Entries from a collection
○ ○ ○ ○ ○

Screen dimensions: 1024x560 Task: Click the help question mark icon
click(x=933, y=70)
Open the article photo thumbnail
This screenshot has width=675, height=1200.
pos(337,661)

○ ○ ○ ○ ○

◆ Exercise:
Rewrite the lines above, replacing "icon" with "button" everywhere and keeping everything else the same.

◆ Task answer:
Screen dimensions: 1024x560 Task: Click the help question mark button
click(x=933, y=70)
Open the article photo thumbnail
This screenshot has width=675, height=1200.
pos(337,661)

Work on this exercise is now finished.